ACCC’s confirms approval of NBN Co’s SAU among a raft of announcements

13 Dec 2013

The Australian Competition and Consumer Commission (ACCC) has made a number of announcements, chief among them being that it has accepted the varied Special Access Undertaking (SAU) lodged by NBN Co on 19 November 2013. With the SAU forming a key part of the framework for governing prices and other terms upon which NBN Co will supply services to telecommunications companies over the National Broadband Network (NBN) until June 2040, the newly approved version replaces the undertaking previously submitted in December 2012.

Among the key features of the SAU are: a ‘modular’ structure allowing for different matters to be ‘locked in’ for different periods of time, with this ensuring ‘a balance can be struck between providing certainty about long term cost recovery and allowing for flexibility to respond to changing circumstances’; a set of initial prices aimed at ensuring a smooth transition to the NBN from existing telecommunications networks without significant price shocks; price controls that prevent NBN Co from raising prices for any of its products by more than CPI-1.5% in any year over the SAU period; pricing mechanisms that allow the ACCC to rebalance NBN Co’s prices in a revenue neutral manner over the SAU term and to determine prices for new products introduced over the SAU term; ACCC oversight relating to the withdrawal of products, and protections against NBN Co making variations to an existing product that reduces the functionality, performance or features of the product; an explicit role for the ACCC to determine NBN Co’s allowable revenues over the SAU period; and a limited number of non-price terms and conditions designed to facilitate effective commercial negotiations on matters such as service levels.

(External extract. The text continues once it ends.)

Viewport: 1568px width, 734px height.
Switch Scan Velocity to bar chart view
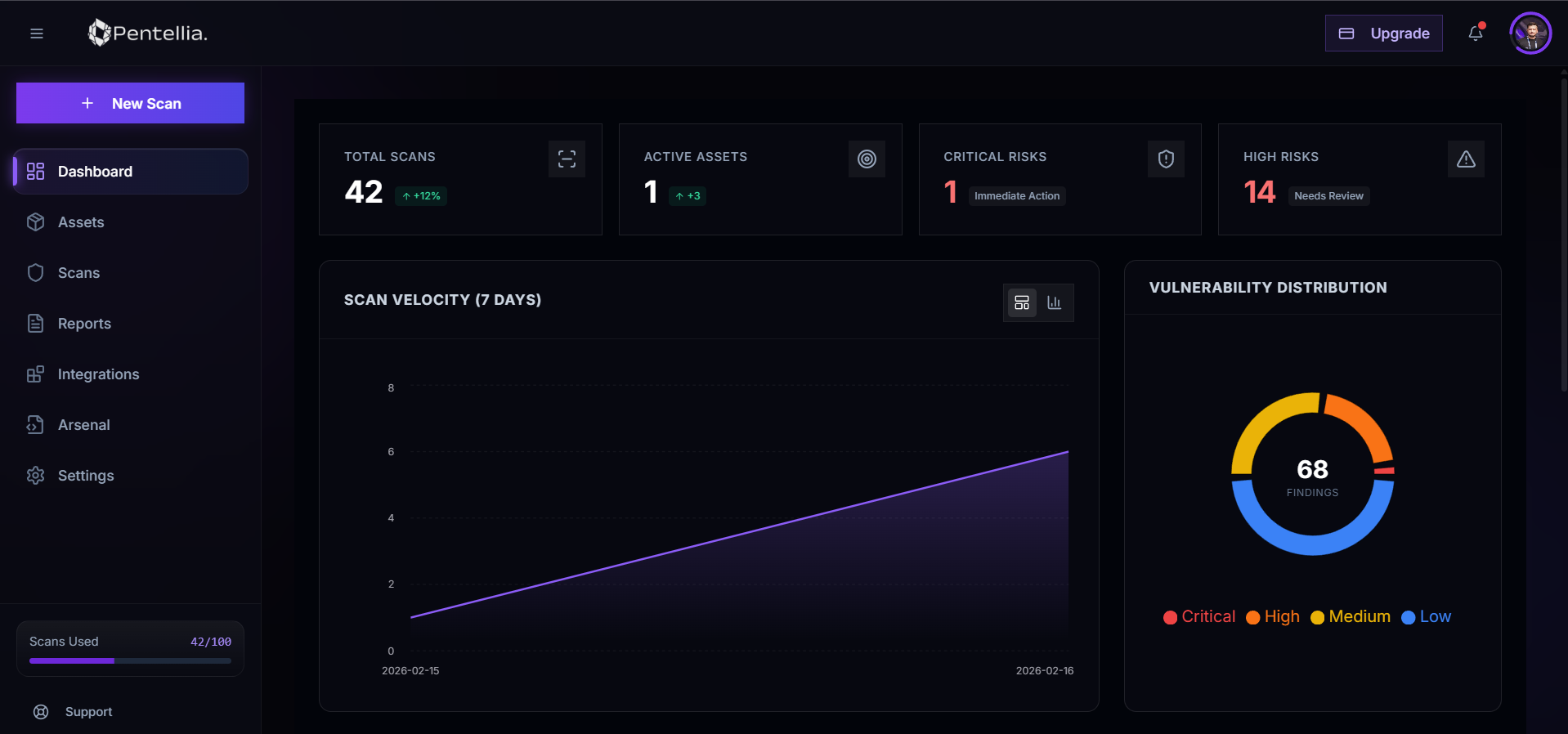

While the SAU provides the broad regulatory framework to facilitate effective engagement between NBN Co and access seekers to negotiate commercial agreements, the ACCC has also said that it understands that a Wholesale Broadband Agreement (WBA) is currently under negotiation. Further, the regulator noted that, although there remains some uncertainty around the NBN in light of upcoming reviews of the project, it expects that implications for the SAU will be mitigated by the fact that most of the commitments are technology neutral and thus would be applicable even if there were a change in network design. Commenting on the development, ACCC chairman Rod Sims said: ‘The acceptance of this SAU is a key milestone in establishing regulatory arrangements for the NBN … It is part of a broader set of regulatory and structural reforms that have occurred across the industry in recent years. The SAU will form the basis for how NBN Co can set its prices and change its product offerings over time. It will also form the basis for ACCC oversight of NBN Co’s allowable revenues and prices.’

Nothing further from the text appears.